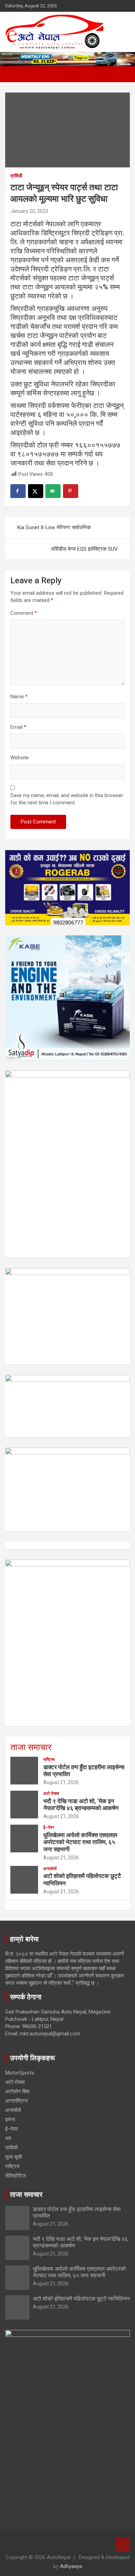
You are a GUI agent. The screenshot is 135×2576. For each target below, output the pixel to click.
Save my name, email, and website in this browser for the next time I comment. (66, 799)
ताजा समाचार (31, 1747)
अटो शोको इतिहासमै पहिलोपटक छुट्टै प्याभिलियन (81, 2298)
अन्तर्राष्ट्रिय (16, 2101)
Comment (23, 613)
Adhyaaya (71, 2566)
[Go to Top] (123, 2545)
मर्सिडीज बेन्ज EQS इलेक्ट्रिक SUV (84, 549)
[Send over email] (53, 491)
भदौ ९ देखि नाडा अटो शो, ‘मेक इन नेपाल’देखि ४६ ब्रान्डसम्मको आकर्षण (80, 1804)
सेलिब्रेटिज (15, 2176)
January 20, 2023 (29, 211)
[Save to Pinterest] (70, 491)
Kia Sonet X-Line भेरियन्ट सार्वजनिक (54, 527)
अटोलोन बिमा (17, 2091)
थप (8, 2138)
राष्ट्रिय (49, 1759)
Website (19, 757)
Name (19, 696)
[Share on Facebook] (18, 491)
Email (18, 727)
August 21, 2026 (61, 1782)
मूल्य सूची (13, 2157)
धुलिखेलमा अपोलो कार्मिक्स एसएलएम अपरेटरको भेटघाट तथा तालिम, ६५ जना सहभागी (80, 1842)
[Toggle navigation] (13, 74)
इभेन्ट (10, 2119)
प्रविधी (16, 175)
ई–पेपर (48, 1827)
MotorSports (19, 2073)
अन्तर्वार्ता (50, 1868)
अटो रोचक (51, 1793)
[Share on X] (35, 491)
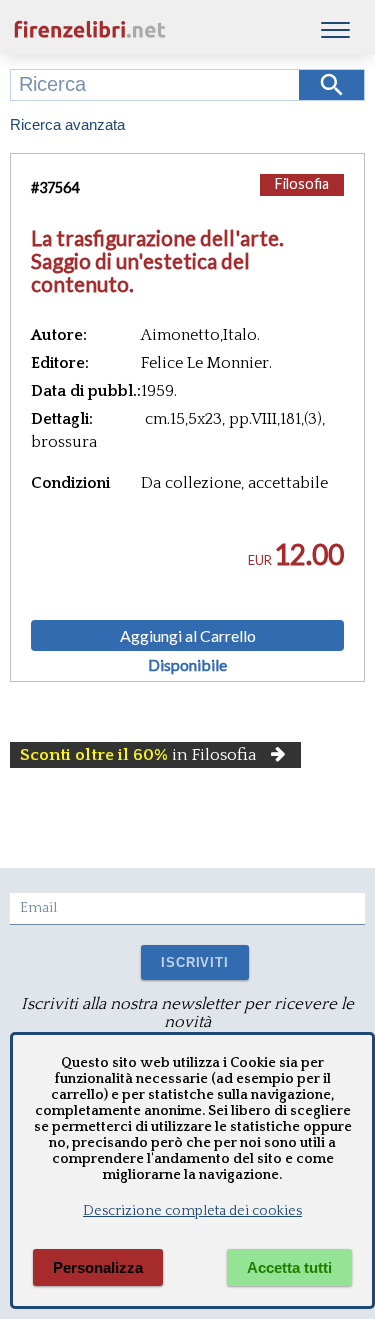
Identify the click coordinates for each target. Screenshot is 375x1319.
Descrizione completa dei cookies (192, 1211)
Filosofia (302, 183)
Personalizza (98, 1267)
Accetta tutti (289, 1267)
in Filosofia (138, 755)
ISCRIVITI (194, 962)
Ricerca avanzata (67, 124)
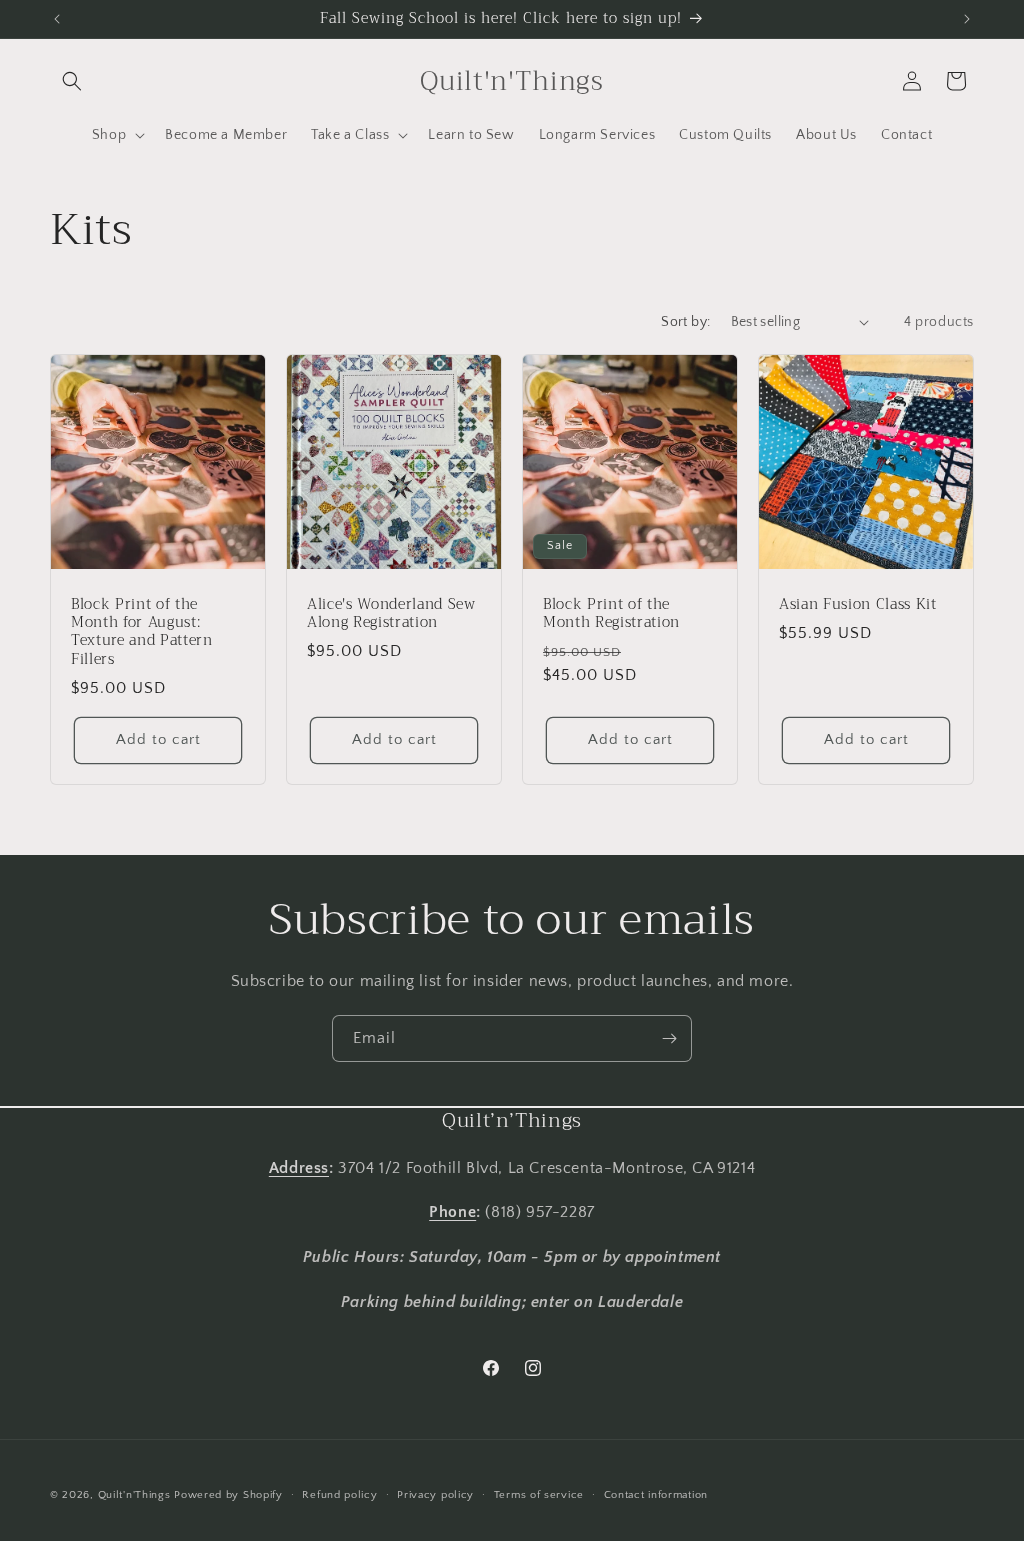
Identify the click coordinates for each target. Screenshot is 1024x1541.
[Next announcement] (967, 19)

> [Task prompt]:
All that should be printed is the run of lines above from the one with "[Toggle navigation] (13, 74)" through the one with "Screenshot is 1024x1541.", both included, exactly as given, with pictures left out.

> [Result]:
[Toggle navigation] (13, 74)
इभेन्ट (10, 2119)
प्रविधी (16, 175)
ई–पेपर (48, 1827)
MotorSports (19, 2073)
अन्तर्वार्ता (50, 1868)
अटो रोचक (51, 1793)
[Share on X] (35, 491)
Identify the click coordinates for each target. Screenshot is 375x1319.
Descrizione completa dei cookies (192, 1211)
Filosofia (302, 183)
Personalizza (98, 1267)
Accetta tutti (289, 1267)
in Filosofia (138, 755)
ISCRIVITI (194, 962)
Ricerca avanzata (67, 124)
Identify the click coordinates for each target. Screenshot is 1024x1541.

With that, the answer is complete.